— start of RECORDS FOR PROCESSING —
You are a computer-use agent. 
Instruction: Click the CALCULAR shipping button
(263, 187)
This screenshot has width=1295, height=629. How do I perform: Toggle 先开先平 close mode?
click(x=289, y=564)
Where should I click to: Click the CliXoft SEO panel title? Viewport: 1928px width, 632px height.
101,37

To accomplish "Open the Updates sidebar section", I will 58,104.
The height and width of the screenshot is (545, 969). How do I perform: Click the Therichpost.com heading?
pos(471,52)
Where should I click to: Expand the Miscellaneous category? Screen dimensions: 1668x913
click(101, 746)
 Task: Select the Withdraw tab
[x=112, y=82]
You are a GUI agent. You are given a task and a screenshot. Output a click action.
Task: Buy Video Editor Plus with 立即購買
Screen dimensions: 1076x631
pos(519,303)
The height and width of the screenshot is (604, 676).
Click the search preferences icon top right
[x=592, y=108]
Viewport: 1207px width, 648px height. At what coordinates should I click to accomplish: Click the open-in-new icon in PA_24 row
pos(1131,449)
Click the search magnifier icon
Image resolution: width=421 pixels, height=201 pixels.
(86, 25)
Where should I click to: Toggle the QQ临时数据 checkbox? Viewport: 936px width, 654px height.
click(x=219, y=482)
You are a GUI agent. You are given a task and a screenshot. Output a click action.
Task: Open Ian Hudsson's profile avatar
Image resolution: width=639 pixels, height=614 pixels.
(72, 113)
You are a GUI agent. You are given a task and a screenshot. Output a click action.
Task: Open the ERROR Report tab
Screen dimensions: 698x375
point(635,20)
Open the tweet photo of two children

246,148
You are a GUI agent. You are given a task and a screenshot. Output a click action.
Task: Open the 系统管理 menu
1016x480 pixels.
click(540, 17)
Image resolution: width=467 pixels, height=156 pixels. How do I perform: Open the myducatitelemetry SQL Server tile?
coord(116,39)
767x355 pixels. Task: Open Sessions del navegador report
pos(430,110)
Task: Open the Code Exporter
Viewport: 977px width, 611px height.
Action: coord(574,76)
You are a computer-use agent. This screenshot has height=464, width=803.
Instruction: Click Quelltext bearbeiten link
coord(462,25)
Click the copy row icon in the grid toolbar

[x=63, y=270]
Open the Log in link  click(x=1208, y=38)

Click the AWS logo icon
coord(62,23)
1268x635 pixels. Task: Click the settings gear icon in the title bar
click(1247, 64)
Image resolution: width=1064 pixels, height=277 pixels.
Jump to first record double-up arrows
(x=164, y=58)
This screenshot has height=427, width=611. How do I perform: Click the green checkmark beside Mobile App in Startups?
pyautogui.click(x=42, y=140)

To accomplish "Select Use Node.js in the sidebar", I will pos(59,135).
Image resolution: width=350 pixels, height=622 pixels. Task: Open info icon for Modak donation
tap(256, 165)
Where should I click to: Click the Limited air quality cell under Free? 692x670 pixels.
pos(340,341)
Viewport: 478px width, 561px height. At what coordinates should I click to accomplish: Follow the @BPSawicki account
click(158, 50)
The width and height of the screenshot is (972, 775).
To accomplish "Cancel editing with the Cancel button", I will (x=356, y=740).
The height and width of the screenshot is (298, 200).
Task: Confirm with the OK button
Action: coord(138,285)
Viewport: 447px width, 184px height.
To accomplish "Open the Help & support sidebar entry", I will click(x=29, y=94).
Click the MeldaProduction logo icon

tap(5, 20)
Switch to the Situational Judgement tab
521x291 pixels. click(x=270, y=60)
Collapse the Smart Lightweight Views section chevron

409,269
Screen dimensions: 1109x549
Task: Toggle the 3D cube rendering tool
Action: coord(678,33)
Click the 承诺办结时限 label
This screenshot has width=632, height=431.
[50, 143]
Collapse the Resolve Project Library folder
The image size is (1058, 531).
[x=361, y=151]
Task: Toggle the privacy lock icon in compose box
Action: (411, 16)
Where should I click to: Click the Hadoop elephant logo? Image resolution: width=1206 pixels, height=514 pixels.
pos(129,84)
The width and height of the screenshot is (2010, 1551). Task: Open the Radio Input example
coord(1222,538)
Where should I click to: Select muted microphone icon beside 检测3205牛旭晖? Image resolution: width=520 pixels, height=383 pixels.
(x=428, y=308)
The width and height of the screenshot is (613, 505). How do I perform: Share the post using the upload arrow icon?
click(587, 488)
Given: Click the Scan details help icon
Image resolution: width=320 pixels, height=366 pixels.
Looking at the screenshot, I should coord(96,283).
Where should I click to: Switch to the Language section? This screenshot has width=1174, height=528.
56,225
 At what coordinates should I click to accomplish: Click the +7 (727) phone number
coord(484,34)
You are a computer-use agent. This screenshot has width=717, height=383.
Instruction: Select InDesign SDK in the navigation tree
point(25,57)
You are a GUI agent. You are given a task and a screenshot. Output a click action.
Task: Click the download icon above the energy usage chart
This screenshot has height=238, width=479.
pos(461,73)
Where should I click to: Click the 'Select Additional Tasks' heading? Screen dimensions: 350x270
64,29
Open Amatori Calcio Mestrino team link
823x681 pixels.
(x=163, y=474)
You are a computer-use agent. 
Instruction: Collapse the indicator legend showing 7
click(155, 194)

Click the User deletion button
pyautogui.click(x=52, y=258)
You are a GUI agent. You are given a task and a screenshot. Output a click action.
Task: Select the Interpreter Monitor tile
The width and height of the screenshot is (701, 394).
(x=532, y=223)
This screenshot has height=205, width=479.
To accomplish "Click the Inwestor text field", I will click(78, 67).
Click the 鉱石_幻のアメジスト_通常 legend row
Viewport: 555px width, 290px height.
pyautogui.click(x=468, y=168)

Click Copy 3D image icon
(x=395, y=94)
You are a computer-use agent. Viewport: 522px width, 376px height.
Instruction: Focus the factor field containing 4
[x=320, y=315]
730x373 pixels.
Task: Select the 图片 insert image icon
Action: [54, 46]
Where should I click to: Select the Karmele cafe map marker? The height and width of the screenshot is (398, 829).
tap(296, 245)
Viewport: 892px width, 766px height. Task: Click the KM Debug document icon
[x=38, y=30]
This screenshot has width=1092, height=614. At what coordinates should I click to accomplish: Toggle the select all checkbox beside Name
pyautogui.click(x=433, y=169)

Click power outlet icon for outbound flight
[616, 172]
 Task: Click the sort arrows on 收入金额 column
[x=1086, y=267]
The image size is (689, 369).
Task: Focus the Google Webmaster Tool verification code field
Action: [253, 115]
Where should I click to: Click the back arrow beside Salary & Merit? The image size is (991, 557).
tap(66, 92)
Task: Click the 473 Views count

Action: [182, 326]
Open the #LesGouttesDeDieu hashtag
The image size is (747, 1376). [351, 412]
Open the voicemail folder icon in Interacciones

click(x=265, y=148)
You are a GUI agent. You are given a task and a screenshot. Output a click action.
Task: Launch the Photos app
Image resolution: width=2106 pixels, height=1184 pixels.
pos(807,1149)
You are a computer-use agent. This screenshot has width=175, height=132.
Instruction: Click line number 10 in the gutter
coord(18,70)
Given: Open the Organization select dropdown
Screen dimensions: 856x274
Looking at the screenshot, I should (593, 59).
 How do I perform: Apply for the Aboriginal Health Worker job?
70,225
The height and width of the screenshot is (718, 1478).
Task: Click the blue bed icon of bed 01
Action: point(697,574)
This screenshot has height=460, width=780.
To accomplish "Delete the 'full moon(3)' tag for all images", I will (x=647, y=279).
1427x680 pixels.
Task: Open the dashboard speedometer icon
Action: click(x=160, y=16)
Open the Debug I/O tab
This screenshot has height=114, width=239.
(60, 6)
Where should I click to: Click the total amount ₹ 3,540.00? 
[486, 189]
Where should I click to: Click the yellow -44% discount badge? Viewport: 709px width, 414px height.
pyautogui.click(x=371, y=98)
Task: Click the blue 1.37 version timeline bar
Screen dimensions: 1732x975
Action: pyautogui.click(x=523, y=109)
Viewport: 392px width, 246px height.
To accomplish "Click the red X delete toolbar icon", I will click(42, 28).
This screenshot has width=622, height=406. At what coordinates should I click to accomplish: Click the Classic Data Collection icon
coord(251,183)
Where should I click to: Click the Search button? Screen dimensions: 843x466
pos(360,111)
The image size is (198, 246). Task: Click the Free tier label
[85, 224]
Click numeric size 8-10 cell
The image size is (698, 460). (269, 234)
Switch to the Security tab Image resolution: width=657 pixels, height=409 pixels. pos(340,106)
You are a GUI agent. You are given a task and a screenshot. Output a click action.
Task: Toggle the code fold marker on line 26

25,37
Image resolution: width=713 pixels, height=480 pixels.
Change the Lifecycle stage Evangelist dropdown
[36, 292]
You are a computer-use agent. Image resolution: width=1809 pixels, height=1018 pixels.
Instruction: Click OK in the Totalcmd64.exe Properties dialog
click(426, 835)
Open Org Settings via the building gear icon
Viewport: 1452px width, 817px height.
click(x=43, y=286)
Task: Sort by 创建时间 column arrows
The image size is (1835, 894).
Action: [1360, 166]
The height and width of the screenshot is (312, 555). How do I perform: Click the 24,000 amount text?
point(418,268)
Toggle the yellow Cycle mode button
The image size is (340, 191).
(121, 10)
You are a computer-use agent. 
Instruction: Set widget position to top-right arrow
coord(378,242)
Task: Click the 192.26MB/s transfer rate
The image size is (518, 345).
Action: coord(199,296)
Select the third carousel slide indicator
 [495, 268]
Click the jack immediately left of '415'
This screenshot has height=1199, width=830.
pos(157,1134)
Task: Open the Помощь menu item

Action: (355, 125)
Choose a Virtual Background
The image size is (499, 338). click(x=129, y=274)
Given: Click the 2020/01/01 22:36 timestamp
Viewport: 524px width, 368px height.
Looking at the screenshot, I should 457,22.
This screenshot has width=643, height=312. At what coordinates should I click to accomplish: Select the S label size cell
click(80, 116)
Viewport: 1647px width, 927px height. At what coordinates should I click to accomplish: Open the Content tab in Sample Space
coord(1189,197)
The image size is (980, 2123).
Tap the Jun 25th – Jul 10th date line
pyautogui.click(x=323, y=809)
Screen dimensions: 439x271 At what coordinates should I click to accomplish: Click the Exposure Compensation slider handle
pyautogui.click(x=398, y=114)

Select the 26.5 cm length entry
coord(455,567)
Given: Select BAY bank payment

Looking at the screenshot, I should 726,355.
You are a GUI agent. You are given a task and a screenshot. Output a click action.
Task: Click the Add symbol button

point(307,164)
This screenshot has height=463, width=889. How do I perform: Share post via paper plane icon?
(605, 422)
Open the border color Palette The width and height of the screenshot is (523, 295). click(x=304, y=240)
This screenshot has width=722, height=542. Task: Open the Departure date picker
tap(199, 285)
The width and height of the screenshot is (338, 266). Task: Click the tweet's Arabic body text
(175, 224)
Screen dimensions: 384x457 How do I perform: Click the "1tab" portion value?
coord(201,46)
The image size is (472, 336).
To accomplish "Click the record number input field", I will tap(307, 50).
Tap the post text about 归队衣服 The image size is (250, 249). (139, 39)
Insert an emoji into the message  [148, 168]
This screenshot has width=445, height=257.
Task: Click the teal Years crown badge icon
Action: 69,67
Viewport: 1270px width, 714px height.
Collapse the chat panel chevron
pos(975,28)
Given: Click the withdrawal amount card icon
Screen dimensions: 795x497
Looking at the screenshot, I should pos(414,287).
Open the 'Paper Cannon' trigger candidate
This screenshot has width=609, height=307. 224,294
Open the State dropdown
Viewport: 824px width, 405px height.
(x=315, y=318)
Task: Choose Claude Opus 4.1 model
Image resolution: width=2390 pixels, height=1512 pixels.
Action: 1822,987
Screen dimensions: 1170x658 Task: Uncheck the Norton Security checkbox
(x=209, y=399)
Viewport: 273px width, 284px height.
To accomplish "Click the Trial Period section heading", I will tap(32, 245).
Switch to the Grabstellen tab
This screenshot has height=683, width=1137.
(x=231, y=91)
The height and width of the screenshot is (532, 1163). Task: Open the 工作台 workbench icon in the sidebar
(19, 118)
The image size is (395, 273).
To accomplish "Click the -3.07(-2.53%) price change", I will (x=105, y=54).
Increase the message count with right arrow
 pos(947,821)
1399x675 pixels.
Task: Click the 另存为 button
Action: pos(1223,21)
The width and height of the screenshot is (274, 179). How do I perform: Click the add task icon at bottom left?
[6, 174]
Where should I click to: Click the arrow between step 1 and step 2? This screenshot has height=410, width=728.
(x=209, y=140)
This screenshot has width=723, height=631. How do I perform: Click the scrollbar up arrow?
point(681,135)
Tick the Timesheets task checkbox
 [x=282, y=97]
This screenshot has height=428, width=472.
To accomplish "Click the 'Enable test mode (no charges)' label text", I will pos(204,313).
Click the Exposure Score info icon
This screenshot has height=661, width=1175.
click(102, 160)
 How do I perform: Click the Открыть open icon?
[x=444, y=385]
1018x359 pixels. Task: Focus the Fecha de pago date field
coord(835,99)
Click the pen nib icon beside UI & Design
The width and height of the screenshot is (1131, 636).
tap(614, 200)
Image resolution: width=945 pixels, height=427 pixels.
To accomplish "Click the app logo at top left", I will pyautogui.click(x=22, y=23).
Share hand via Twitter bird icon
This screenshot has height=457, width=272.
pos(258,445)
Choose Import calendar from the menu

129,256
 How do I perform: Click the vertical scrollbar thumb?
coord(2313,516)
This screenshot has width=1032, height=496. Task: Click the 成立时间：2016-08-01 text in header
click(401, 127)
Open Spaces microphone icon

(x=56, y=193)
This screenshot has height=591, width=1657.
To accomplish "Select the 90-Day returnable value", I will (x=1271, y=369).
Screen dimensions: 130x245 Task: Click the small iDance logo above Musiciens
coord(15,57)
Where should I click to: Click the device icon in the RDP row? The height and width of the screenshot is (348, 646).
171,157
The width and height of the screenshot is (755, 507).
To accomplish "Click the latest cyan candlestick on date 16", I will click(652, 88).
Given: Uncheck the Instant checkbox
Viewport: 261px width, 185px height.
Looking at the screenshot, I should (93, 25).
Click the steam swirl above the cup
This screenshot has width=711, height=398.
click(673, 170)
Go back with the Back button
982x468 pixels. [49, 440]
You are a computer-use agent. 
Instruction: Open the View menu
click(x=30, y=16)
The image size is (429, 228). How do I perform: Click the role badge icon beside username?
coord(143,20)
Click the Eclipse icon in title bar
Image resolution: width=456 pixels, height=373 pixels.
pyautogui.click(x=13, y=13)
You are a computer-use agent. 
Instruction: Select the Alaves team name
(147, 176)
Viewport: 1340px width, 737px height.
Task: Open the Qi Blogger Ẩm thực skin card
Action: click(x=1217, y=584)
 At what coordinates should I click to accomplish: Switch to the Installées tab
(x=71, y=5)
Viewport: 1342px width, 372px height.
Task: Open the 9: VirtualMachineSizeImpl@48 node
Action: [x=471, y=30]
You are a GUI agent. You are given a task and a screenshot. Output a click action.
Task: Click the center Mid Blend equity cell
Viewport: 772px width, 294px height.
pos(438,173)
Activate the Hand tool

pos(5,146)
— end of RECORDS FOR PROCESSING —
Render the listing above, from the line containing "Click the copy row icon in the grid toolbar" up to and including the line containing "click(158, 50)", as a numbered list with the blank lines left out.

:: COMPLETE RESPONSE ::
1. Click the copy row icon in the grid toolbar
2. [x=63, y=270]
3. Open the Log in link  click(x=1208, y=38)
4. Click the AWS logo icon
5. coord(62,23)
6. 1268x635 pixels. Task: Click the settings gear icon in the title bar
7. click(1247, 64)
8. Image resolution: width=1064 pixels, height=277 pixels.
9. Jump to first record double-up arrows
10. (x=164, y=58)
11. This screenshot has height=427, width=611. How do I perform: Click the green checkmark beside Mobile App in Startups?
12. pyautogui.click(x=42, y=140)
13. To accomplish "Select Use Node.js in the sidebar", I will pos(59,135).
14. Image resolution: width=350 pixels, height=622 pixels. Task: Open info icon for Modak donation
15. tap(256, 165)
16. Where should I click to: Click the Limited air quality cell under Free? 692x670 pixels.
17. pos(340,341)
18. Viewport: 478px width, 561px height. At what coordinates should I click to accomplish: Follow the @BPSawicki account
19. click(158, 50)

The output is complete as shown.